■ TASK ITEM: Every line below should be repeated exactly.

[EXTRACTED DATA]

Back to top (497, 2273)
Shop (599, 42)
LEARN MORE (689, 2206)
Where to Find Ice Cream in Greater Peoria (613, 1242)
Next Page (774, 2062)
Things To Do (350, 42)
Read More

[/EXTRACTED DATA]

■ ANSWER SECTION:
Back to top (497, 2273)
Shop (599, 42)
LEARN MORE (689, 2206)
Where to Find Ice Cream in Greater Peoria (613, 1242)
Next Page (774, 2062)
Things To Do (350, 42)
Read More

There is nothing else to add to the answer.